Group Kere

Genetics of Complex Phenotypes

We focus on gene effects and networks in complex human phenotypes. Our major projects are dyslexia, psoriasis, early embryonic development, and rare immune deficiency diseases. There is a strong strategic synergy between the projects, even though they represent different physiological systems.

Our research group was established 1994. We work in tight collaboration with clinical specialists as well as leading experts on special methods, such as single-cell transcriptomics and brain imaging, and are involved in international consortia.

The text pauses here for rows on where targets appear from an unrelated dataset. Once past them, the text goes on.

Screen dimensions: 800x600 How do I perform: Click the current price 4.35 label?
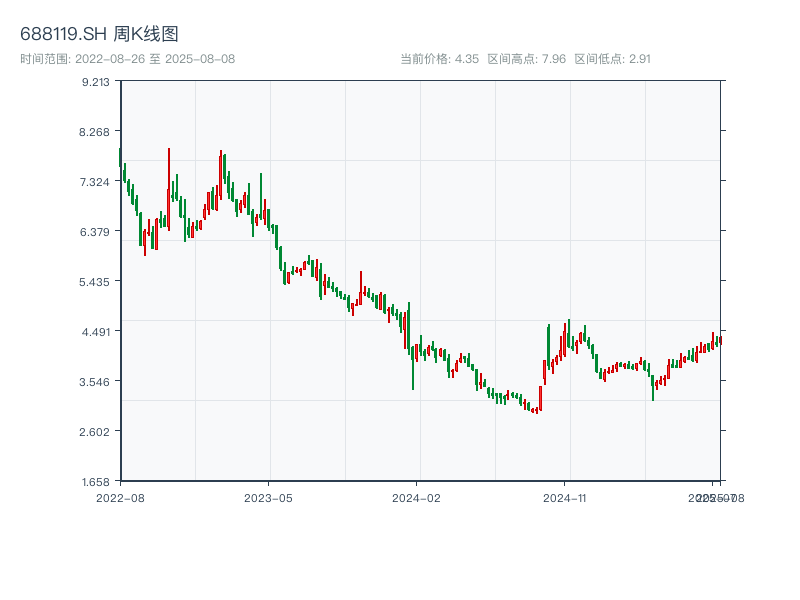[439, 59]
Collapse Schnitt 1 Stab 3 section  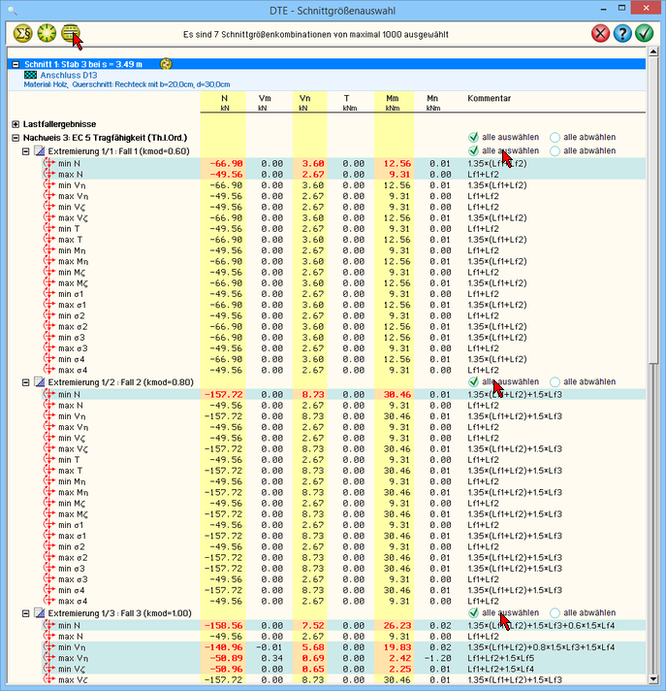click(16, 64)
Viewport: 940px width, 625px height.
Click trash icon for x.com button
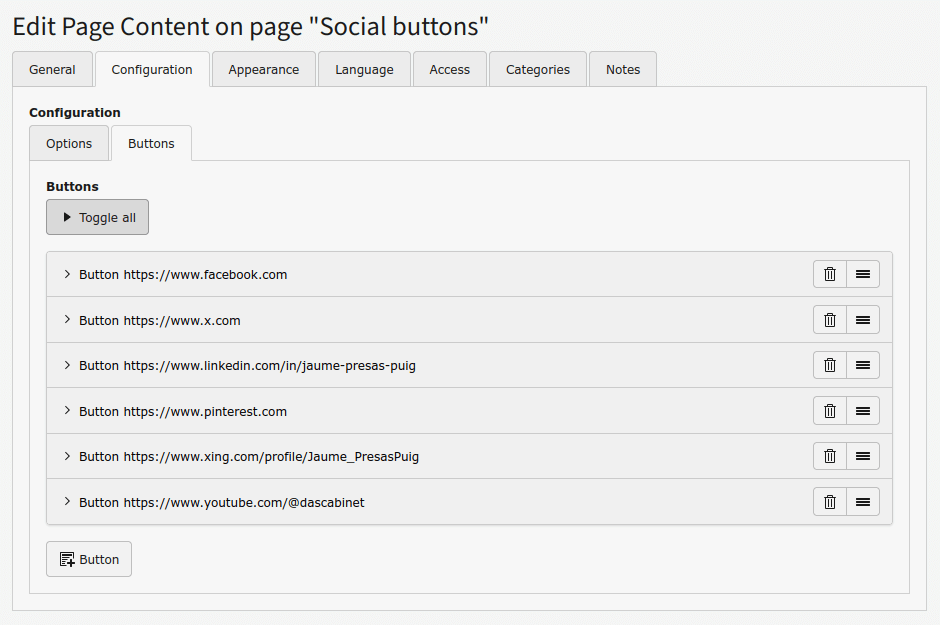coord(829,320)
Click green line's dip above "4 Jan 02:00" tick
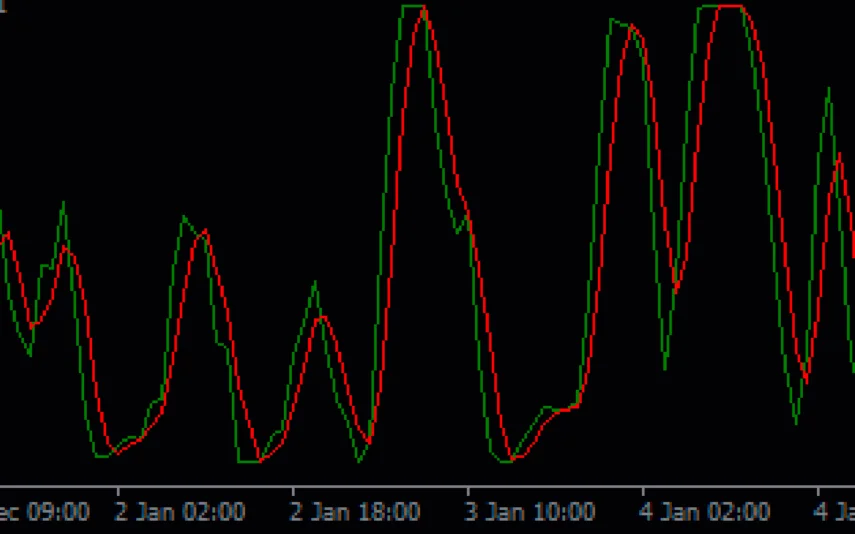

We use modern genomics tools such as high-throughput DNA and RNA sequencing for identifying gene variants and gene expression profiling, respectively, as well as epigenetics research techniques. In addition, our group has an interest in comparative studies between human and other species, such as dog.

We have identified several susceptibility genes e.g. for dyslexia, providing opportunities to study the pathogenetic mechanisms. Our major breakthrough provided a detailed transcriptome of early embryos in 1995. and now our focus is to identify the most critical factors regulating the early embryonic development. We have recently characterized two genes LEUTX and DPRX that are key factors in embryonic development. In psoriasis, we showed that innate immunity related signaling pathways are active also in non-immune cells of psoriatic skin. In dyslexia we are studying the relationship between a genetic background and brain activity. Our studies on immune deficiency disorders are focused on identifying genes behind the new and rare types of diseases. We have already identified several new genes with work ongoing on yet new genes.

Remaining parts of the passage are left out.